I didn’t mention my writing life at all. It’s not that it isn’t important and I didn’t want to brag, but different things are important to me when I’m with my non-writing friends. Writing is something I’m “stuck” with all the time when I’m in front of a computer or driving or doing chores on my own. I’m okay with taking a break. 🙂
Hubby and I then visited the friend who officiated our marriage ceremony. He had two rug rats running around and was excited to tell us about a new robotics class he was going to teach. He and hubby geeked it out for a while before I was too tired to keep my eyes open. Unlike me, hubby does like to talk about programming when he’s not on the job.
In California today and going to drive down to San Diego for cousin Kimmy’s wedding. Still floating on air on the wings of my agent announcement.
Jet lag and sleeplessness seem like they are just going to stick with me for a while. Whenever, I’m back in California I seem to burn the candle from both ends; waking up insanely early because my body is used to Central time, then staying up too late because I’m out with friends or what not.

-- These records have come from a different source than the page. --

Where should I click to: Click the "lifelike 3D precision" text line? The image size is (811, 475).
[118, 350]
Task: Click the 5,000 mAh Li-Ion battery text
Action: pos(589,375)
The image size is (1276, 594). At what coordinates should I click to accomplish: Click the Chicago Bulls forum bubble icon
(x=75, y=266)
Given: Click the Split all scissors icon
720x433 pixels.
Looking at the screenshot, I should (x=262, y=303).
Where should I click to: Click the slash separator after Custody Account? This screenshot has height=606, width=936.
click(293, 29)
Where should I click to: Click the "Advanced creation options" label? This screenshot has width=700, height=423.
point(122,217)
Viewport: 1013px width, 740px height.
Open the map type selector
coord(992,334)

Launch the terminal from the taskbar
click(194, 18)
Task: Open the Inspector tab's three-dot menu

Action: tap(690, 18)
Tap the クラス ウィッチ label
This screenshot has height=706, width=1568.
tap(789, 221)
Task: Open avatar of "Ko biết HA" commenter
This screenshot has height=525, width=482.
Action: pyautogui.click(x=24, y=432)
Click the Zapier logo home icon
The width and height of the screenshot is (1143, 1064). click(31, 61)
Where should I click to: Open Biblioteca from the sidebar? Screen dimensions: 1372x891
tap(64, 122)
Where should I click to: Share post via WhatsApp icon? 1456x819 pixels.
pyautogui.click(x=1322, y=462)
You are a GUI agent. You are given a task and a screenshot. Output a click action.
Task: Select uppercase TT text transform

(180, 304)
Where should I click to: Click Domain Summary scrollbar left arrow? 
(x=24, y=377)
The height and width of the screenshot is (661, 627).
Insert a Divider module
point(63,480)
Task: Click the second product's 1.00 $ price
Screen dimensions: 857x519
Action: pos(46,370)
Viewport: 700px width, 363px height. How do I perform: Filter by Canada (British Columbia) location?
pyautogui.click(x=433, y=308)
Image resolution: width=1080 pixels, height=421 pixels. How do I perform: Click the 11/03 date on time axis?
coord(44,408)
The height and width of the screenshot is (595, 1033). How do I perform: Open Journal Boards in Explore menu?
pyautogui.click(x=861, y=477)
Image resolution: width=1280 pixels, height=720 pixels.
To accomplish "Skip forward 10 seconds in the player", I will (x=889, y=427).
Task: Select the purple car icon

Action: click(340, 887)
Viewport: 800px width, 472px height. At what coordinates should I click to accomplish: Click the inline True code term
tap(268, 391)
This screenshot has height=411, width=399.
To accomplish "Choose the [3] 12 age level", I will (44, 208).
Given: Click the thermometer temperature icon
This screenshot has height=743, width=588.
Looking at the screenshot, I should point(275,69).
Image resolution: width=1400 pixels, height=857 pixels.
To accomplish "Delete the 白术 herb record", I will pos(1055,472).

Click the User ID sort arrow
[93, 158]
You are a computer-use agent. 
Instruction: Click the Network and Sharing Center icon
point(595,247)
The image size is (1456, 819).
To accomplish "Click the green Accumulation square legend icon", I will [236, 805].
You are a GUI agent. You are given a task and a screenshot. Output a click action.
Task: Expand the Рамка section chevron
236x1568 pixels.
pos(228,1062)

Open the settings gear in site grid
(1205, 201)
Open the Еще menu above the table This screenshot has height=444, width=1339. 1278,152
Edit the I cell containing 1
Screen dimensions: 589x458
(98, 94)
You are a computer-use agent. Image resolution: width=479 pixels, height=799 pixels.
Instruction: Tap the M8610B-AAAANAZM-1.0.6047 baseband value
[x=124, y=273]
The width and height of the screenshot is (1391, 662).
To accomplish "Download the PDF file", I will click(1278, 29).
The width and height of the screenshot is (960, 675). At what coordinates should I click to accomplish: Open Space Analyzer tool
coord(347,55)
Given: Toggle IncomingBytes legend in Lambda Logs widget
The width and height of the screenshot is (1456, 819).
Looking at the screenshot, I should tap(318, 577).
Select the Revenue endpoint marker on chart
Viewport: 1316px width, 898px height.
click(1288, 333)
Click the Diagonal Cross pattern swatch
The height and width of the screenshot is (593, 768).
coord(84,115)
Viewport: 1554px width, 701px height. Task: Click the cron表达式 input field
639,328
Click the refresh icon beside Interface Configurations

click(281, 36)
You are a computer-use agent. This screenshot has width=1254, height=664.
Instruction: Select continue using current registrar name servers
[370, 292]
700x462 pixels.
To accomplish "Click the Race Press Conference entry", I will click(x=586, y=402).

Already my Los Angeles schedule is filling up:
Kimmy’s wedding – Lots of family time
Tea and sit down with Little Sis to go over my critiques for her manuscript
Dinner/Lunch with mum
Take pictures of Hollywood and Kodak Theatre (for Amanda)
And then there’s a bunch friends I want to see! Divas are in town, I haven’t seen my chemistry counterpart in forever, and my BFF has a play that’s opening this week. It’s so hard to squeeze everything into one week. I always feel like I’m neglecting someone.
This is all while juggling my real life IT job. I’ll be working from the hotel and driving to the OC for a team meeting one of the days.
On the other hand, the timing is so perfect. I so want to see everyone and give them the biggest hug in the world! I don’t know who or what to thank — I just want to thank everyone. The emotions are overwhelming. Life is full and life is good.
I keep thinking of the last line of “Pursuit of Happyness”:
“This part of my life, this one little part, is called ‘happiness’.”